Certains marins se demandent si quelqu'un utilise une échelle de spéléo, soulignant l'attrait pour le matériel robuste et éprouvé provenant du monde de l'escalade et de la spéléologie. Ces échelles, souvent en câble et barreaux métalliques, sont conçues pour la durabilité et la stabilité, offrant une alternative potentielle aux échelles textiles traditionnelles.

L'Option du Guindeau Électrique pour l'Ascension Assistée

Une solution sans se fatiguer consiste à utiliser une drisse de spi tournée sur la poupée du guindeau électrique du mouillage, à moins que des équipiers costauds du bord ne veuillent se réchauffer en faisant tourner les winches. Ce n'est pas toujours le cas, surtout seul à bord avec une tendre et douce, et l'âge venant, cette solution devient très pertinente.

Pour mettre en œuvre cette technique, il faut utiliser une solide poulie à plat pont pour un bon renvoi de la drisse vers le guindeau. Si le guindeau est à axe vertical, il faut sortir la chaîne et utiliser la télécommande. C'est le même principe, mais en plus facile, pour un guindeau horizontal, notamment si votre équipier n'a pas encore le "geste marin". Parallèlement, on se sert aussi d'une autre drisse pour s'auto-assurer avec, par exemple, un baudrier d'escalade ou mieux, de spéléo, qui est plus confortable. Il est important de noter que la solution à deux en utilisant le guindeau n'est pas possible en navigation par mer formée, en raison des mouvements du bateau et du risque accru.

Considérations Essentielles pour une Ascension Sûre

Quelle que soit la méthode choisie, la sécurité doit être la priorité absolue.

Formation et Pratique

Il est impératif de s'entraîner auparavant sur de faibles hauteurs.

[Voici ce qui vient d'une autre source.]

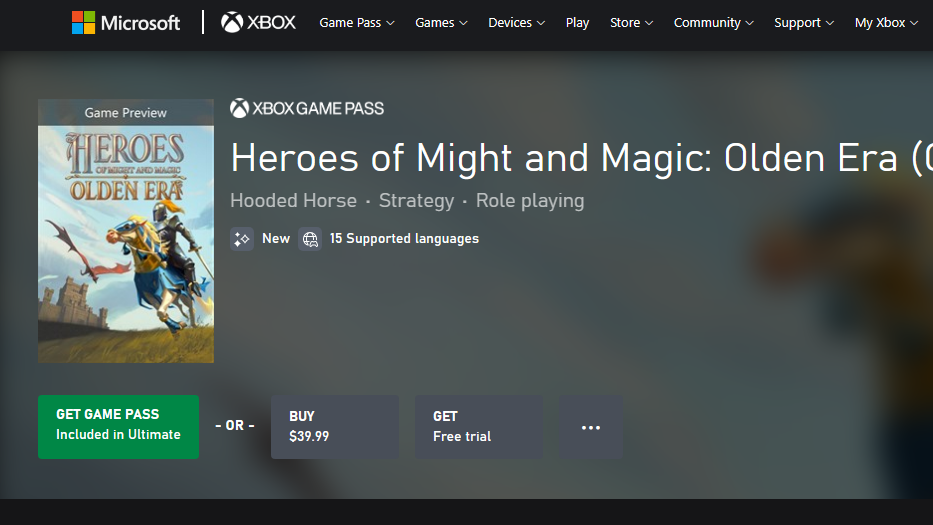The image size is (933, 525).
Task: Open the Hooded Horse publisher link
Action: click(x=293, y=201)
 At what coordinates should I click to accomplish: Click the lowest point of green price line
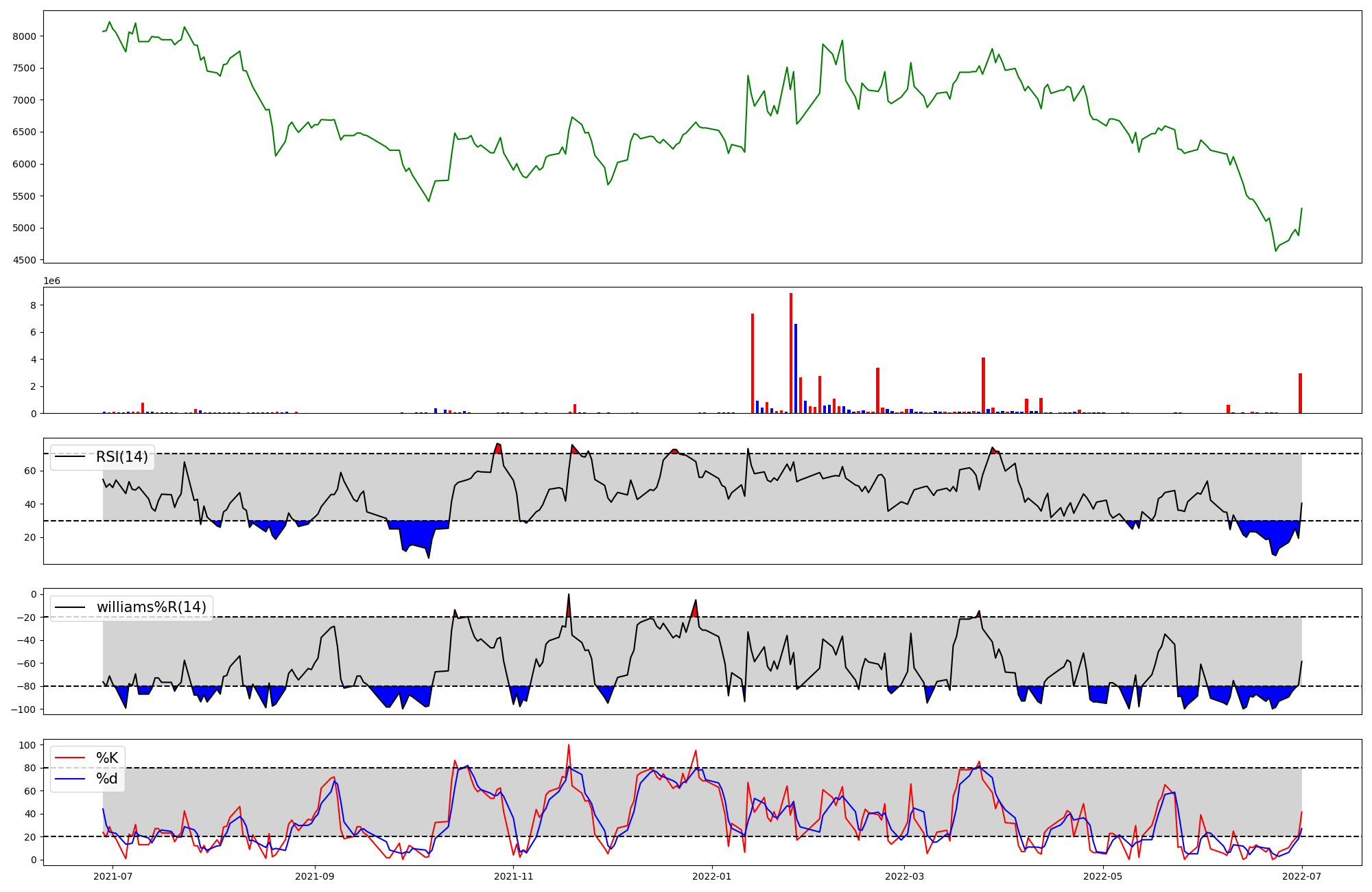coord(1276,251)
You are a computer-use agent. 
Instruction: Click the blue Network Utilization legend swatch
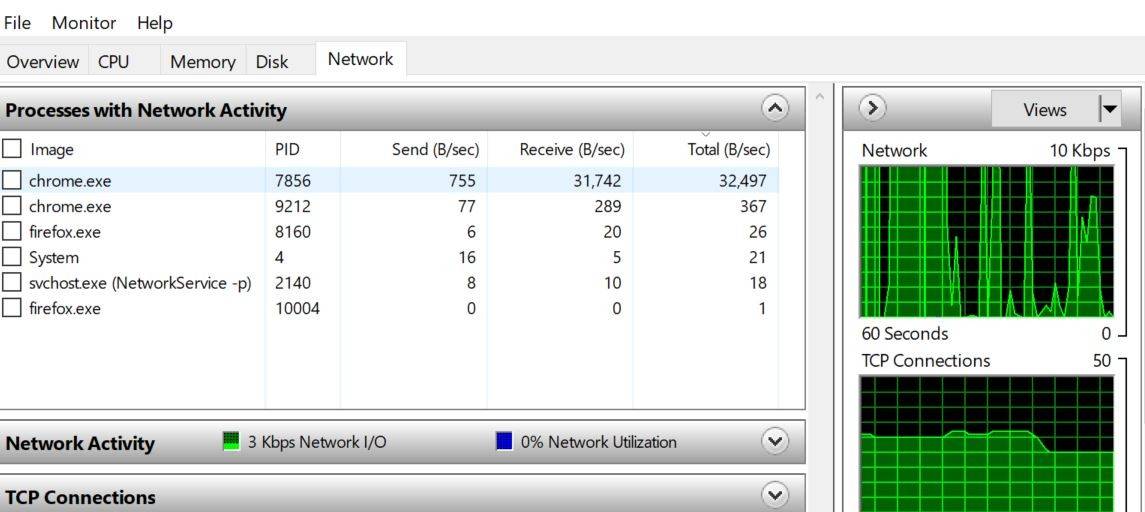(x=504, y=441)
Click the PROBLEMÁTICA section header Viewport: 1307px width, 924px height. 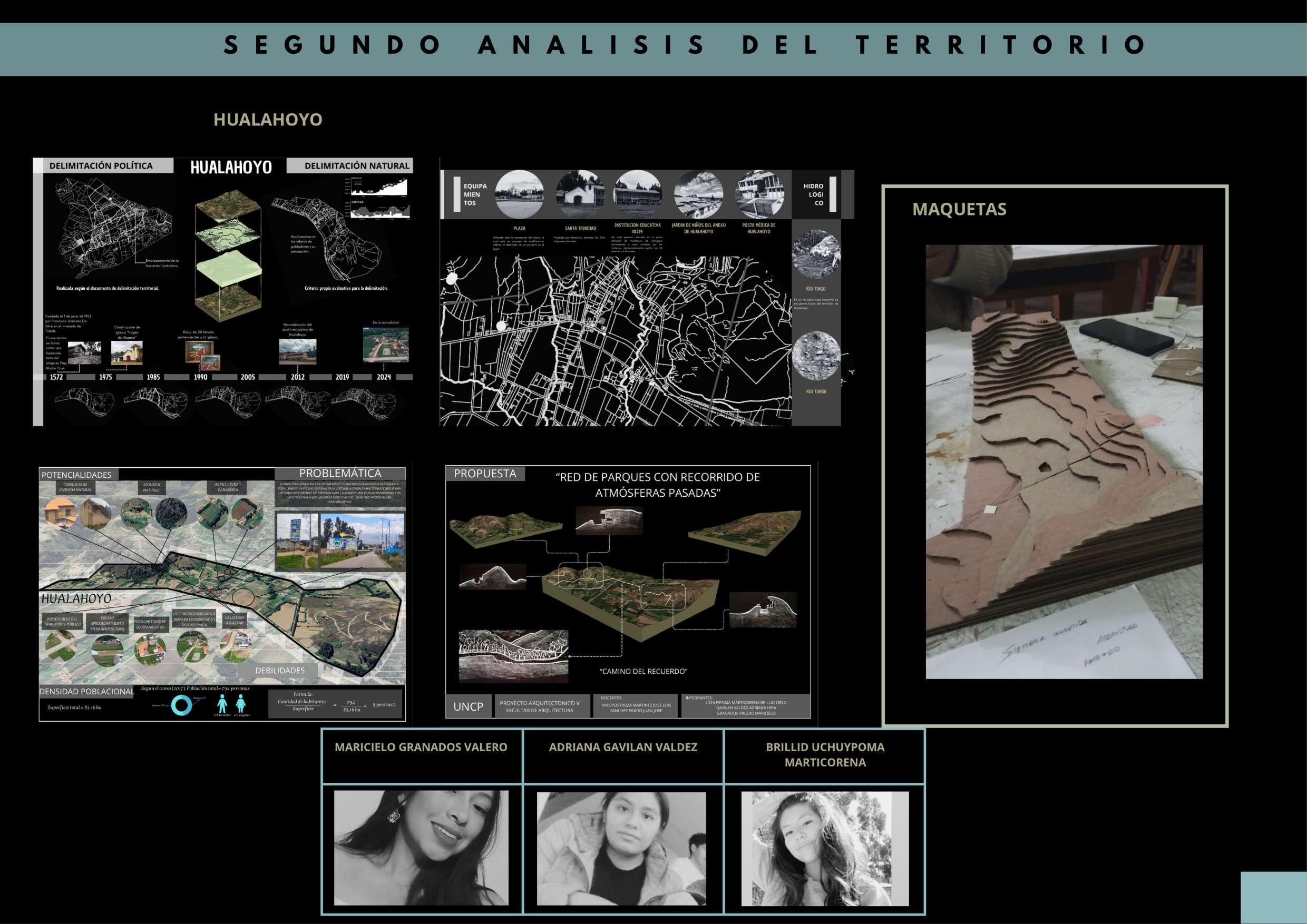[340, 474]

Pour la méthode avec du matériel d'alpinisme, par exemple, il est judicieux qu'un équipier utilise une seconde drisse de sécurité, reliée au harnais et tournée sur un winch, afin de parer toute défaillance ou perte d'équilibre. Lorsque l'on a pris le coup, ça va relativement vite, mais la pratique est la clé pour maîtriser les gestes et se sentir à l'aise en hauteur.

Compatibilité des Équipements et Intégrité des Drisses

La compatibilité entre le matériel d'ascension et les drisses du bateau est cruciale. Comme mentionné, le diamètre des drisses est fondamental pour une utilisation sûre des bloqueurs et descendeurs. S'assurer que les drisses sont en bon état et de diamètre approprié est une vérification préalable indispensable. Le risque de surpatter, c'est-à-dire que la drisse ne s'engage pas correctement dans l'appareil ou le winch, doit être anticipé et évité. La qualité du matériel, même s'il peut être plus abordable, reste une considération majeure, et l'on doit s'interroger sur l'opportunité de commander quelque chose via des plateformes comme Wish pour des équipements de sécurité critiques.

Choix du Harnais et Confort

Le confort et la sécurité du harnais sont primordiaux. Un baudrier-harnais complet avec des sangles pour les jambes et les épaules est généralement plus sûr et plus rassurant qu'un simple cuissard. Le soutien lombaire large et une sangle pour ceinturer le mât, comme on peut le trouver sur certaines chaises de calfat rigides, contribuent également à un meilleur confort et à une meilleure stabilité pendant l'ascension.